* Begin The records *

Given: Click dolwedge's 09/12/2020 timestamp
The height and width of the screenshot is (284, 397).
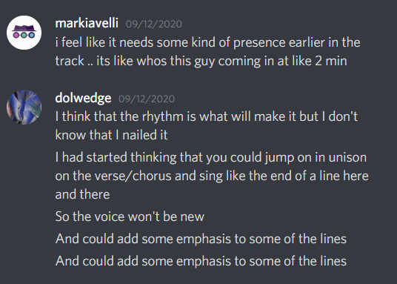Looking at the screenshot, I should coord(147,99).
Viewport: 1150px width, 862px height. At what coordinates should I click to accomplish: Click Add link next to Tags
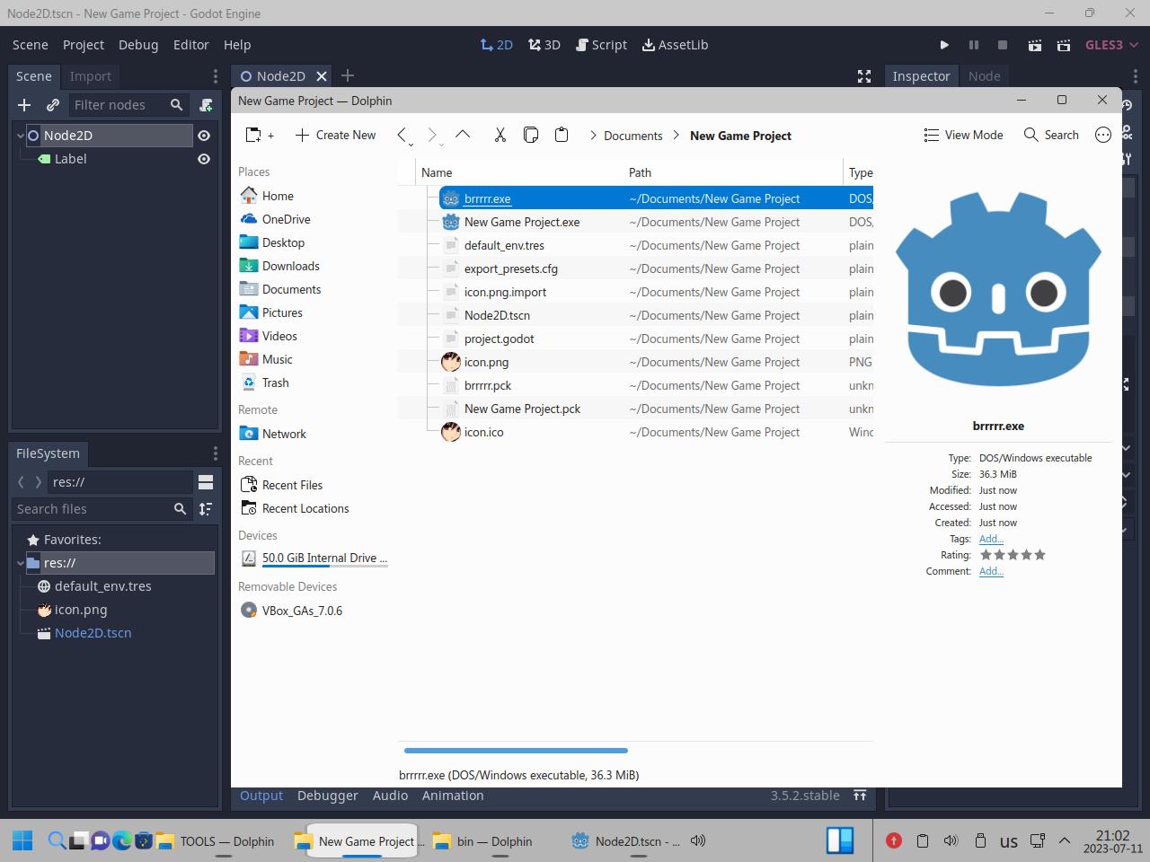991,539
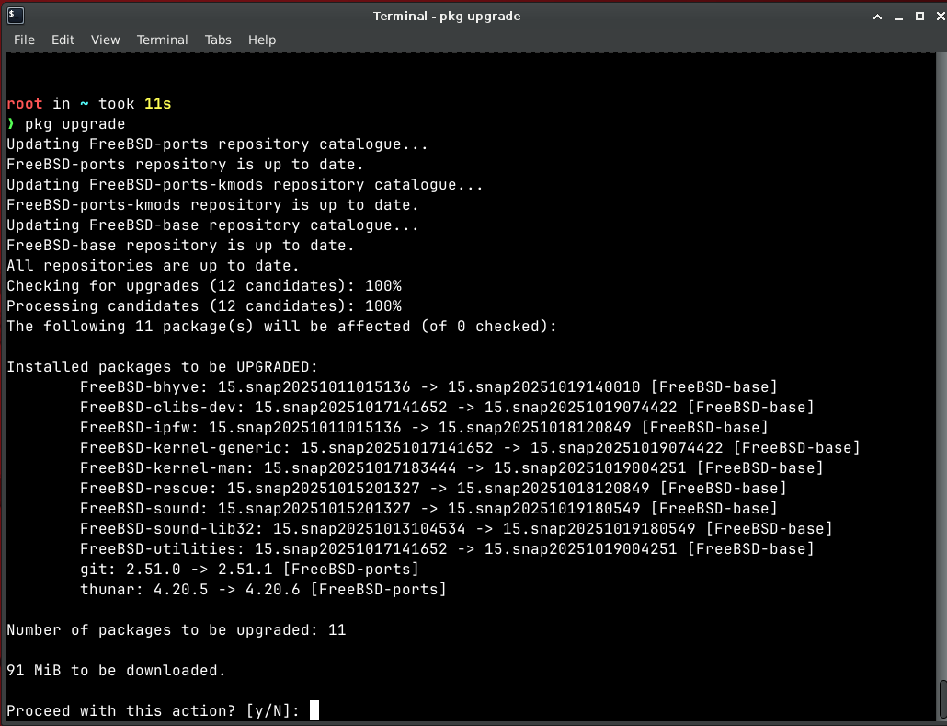Click the typed "pkg upgrade" command text
947x726 pixels.
pyautogui.click(x=74, y=124)
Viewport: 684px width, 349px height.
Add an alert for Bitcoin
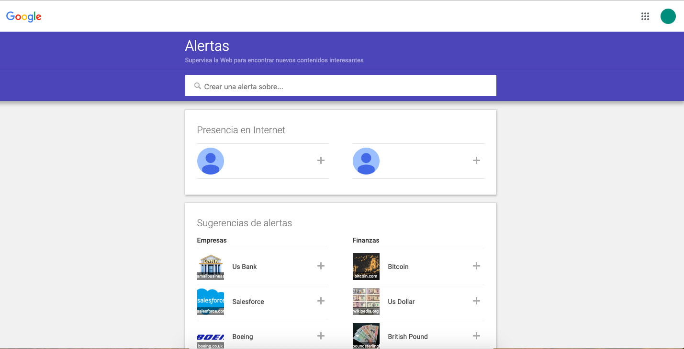(x=476, y=266)
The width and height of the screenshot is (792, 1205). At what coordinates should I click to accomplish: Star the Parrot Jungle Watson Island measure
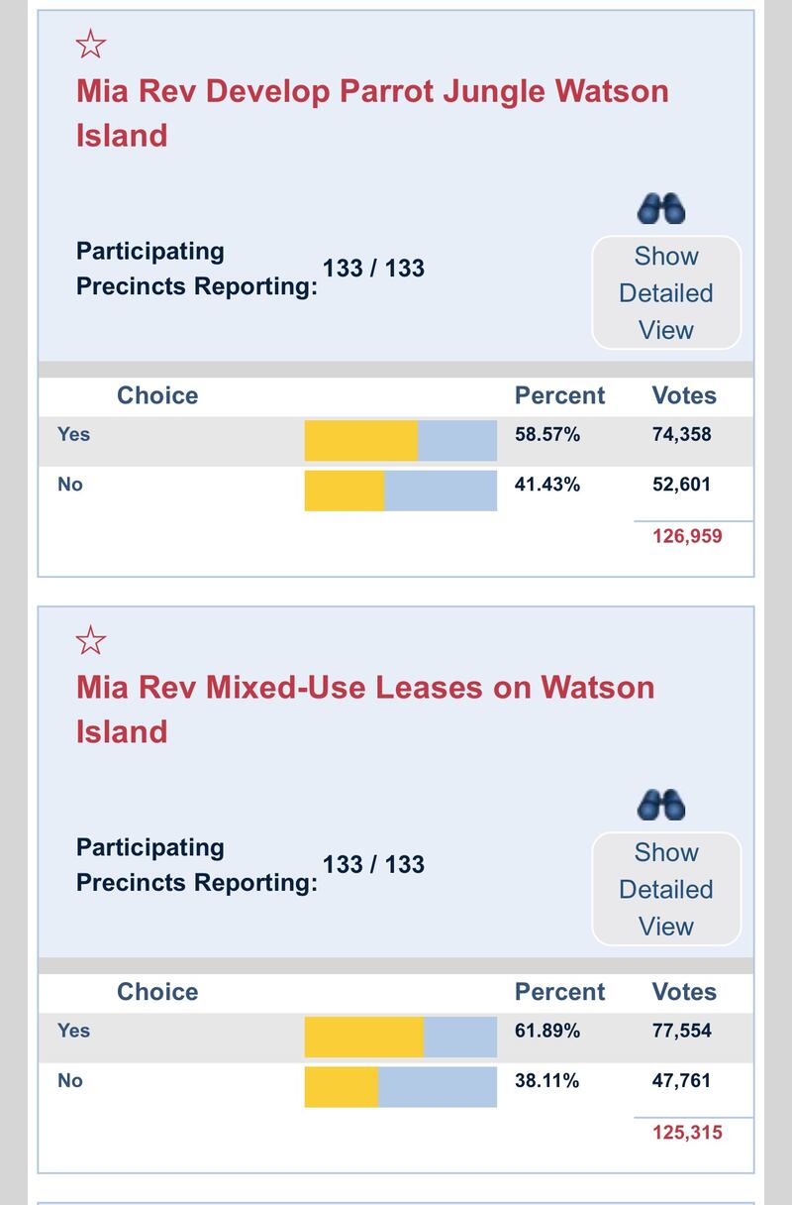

* End The records *

Objective: Rewrite every row above, changing "Viewport" to "Window size" and keeping everything else the same. Leave the pictures out of your answer.

Output of the task:
Given: Click dolwedge's 09/12/2020 timestamp
The height and width of the screenshot is (284, 397).
Looking at the screenshot, I should coord(147,99).
Window size: 1150px width, 862px height. At what coordinates should I click to accomplish: Click Add link next to Tags
991,539
Click the typed "pkg upgrade" command text
947x726 pixels.
pyautogui.click(x=74, y=124)
Window size: 684px width, 349px height.
Add an alert for Bitcoin
(x=476, y=266)
The width and height of the screenshot is (792, 1205). At what coordinates should I click to accomplish: Star the Parrot Jungle Watson Island measure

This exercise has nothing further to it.